Actually it wasn’t yesterday. It was August , when the Pennsylvania Public Utility Commission said power outages had gone up 150 percent in just one year. Of those 50 statewide incidents, 34 percent were felt by West Penn Power or Duquesne Light customers.
After last week’s blast of snow and sleet, trees toppled and lines fell and more than 50,000 people lost their electricity. Some were restored Friday but others lingered into the weekend. And Monday. The latest message from West Penn said the last homes will be lit up again by 10 p.m. Tuesday, while Central Electric Cooperative users in Armstrong and Butler counties will remain powerless into Wednesday as they wait for West Penn Power to repair damaged substations.
Yes, the storm was unseasonably early. But still, we knew winter was coming, right?
Okay, fine. Snow and ice happen. We can’t plan for everything. Act of God and all that.
But the PUC report shows that the state wants more investment in the infrastructure of power distribution, and that more time and attention has to be paid to maintaining what’s already there.
That shouldn’t be hard to see, even in the dark, when it is taking a massive effort of more than 500 additional lineman and others to work on restoring power. Those are spread across the six states in West Penn Power’s parent company, First Energy, holdings hit by the storm. All told, 248,000 customers were left powerless and 203,000 have been restored .

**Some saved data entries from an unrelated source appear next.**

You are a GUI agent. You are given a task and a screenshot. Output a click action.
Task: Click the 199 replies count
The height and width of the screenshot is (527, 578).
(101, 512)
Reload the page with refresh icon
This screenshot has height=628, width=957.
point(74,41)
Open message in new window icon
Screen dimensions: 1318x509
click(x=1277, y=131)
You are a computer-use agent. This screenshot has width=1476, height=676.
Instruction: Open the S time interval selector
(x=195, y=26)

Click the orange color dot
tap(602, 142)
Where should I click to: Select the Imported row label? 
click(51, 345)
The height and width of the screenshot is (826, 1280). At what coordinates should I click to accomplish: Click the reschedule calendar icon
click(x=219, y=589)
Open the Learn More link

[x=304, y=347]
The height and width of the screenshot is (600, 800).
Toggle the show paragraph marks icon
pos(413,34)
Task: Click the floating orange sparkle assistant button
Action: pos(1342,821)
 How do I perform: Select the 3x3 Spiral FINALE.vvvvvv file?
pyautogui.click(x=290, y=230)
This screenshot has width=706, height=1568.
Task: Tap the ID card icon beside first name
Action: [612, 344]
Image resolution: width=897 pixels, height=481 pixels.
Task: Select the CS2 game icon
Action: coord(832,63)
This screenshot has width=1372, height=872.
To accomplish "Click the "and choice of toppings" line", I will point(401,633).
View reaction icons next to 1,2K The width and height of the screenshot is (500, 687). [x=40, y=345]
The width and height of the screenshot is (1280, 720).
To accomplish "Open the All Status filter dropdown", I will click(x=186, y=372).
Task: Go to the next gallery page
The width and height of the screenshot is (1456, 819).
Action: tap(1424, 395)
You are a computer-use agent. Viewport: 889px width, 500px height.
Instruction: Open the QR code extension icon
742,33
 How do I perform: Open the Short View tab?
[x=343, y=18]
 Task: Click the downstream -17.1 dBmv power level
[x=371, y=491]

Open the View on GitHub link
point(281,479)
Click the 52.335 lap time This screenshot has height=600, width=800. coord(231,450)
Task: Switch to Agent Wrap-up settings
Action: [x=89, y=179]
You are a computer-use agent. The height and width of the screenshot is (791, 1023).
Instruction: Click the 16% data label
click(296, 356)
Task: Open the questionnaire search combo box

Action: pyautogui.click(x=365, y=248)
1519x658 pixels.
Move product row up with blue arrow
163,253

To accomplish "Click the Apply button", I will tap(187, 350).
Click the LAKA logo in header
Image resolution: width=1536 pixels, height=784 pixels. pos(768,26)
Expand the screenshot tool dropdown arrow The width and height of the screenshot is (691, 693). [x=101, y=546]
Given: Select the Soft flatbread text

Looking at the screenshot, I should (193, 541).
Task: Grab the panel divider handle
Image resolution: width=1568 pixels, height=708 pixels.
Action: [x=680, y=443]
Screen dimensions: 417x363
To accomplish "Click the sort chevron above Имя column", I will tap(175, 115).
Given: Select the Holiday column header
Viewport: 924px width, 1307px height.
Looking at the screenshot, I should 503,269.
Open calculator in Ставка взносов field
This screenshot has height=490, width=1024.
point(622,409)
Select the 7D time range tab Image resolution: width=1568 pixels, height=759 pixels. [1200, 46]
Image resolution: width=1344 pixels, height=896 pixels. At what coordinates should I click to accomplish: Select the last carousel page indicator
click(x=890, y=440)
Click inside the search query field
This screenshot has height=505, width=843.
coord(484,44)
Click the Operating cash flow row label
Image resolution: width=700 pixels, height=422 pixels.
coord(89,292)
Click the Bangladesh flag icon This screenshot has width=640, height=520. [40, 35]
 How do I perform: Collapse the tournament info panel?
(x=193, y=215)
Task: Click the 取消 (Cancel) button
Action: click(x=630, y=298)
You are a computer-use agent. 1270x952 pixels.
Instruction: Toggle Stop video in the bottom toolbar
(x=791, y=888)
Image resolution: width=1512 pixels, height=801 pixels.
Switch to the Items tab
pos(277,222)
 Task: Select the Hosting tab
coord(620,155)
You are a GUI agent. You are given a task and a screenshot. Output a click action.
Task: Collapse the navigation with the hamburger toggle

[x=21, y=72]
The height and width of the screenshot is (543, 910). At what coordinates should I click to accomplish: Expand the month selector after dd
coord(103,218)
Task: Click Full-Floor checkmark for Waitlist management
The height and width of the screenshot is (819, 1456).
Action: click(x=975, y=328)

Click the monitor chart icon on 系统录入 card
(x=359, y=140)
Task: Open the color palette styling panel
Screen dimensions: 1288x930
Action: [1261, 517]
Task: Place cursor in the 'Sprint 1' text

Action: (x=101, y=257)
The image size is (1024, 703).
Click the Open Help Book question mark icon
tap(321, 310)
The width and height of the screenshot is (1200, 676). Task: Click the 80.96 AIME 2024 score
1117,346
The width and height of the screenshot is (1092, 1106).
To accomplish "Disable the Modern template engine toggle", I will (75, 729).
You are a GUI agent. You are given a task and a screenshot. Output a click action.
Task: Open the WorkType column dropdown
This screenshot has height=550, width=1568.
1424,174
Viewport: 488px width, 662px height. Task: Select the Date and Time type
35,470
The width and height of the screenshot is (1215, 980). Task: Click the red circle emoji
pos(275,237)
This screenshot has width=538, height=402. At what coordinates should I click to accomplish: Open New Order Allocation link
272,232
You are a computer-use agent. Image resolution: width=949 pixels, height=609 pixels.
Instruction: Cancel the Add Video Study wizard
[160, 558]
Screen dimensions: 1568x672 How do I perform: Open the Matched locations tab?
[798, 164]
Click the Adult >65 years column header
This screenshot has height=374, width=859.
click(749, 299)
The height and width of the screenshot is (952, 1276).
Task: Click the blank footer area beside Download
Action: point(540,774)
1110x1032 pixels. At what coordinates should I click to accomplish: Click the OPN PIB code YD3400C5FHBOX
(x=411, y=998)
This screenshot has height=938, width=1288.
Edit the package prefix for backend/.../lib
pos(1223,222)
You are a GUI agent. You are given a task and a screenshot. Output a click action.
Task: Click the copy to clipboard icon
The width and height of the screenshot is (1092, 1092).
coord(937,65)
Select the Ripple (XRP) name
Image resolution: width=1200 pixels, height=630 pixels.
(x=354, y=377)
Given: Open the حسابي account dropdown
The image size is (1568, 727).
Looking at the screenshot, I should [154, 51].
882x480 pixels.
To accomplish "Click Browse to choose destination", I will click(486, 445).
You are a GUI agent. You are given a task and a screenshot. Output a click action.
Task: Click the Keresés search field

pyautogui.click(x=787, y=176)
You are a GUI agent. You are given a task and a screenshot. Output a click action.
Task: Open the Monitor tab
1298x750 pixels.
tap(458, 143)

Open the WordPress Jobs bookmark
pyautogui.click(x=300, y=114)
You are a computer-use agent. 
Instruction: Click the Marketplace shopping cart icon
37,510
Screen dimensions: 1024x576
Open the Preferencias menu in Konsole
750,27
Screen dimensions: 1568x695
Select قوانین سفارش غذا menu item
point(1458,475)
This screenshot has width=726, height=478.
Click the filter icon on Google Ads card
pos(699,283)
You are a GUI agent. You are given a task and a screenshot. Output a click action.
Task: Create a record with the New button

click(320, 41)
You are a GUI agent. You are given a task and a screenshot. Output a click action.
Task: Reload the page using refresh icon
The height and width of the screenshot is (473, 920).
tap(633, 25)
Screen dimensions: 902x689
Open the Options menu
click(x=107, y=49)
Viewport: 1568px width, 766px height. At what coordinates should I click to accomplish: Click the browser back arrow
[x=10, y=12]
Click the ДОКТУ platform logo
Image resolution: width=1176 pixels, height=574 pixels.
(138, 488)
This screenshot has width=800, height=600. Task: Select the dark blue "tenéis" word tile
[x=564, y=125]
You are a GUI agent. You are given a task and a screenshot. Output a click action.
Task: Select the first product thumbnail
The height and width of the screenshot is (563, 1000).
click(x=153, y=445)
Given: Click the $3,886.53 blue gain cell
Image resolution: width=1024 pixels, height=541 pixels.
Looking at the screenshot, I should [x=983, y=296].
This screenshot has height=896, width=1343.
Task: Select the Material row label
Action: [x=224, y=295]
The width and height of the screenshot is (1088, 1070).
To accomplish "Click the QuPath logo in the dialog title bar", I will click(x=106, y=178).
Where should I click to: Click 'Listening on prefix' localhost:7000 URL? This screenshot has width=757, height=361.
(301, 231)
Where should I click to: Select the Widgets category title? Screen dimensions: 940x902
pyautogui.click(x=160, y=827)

Let’s remember that is more than 248,000 people. That’s 248,000 electric bills, each of which could mean a family of moms, dads, kids and grandparents. Talking about “customers” is understandable for the utility companies, but it has a natural way of reducing every four or five people hit to just the one name on the envelope.
Hopefully, everyone will have lights again by Thanksgiving morning. Hopefully, everyone will get to watch the Macy’s parade and the holiday meal won’t be ruined by non-functioning stoves and no one will get food poisoning because the refrigerator didn’t work.
And hopefully, the utility companies realize that winter doesn’t even start for another 30 days, and that there will be three months of more snow and ice and wind and rain behind that. Maybe it’s too late to replace that infrastructure and maintain the lines this year.
But brace yourself for next year, electric companies. Winter will be coming. Again.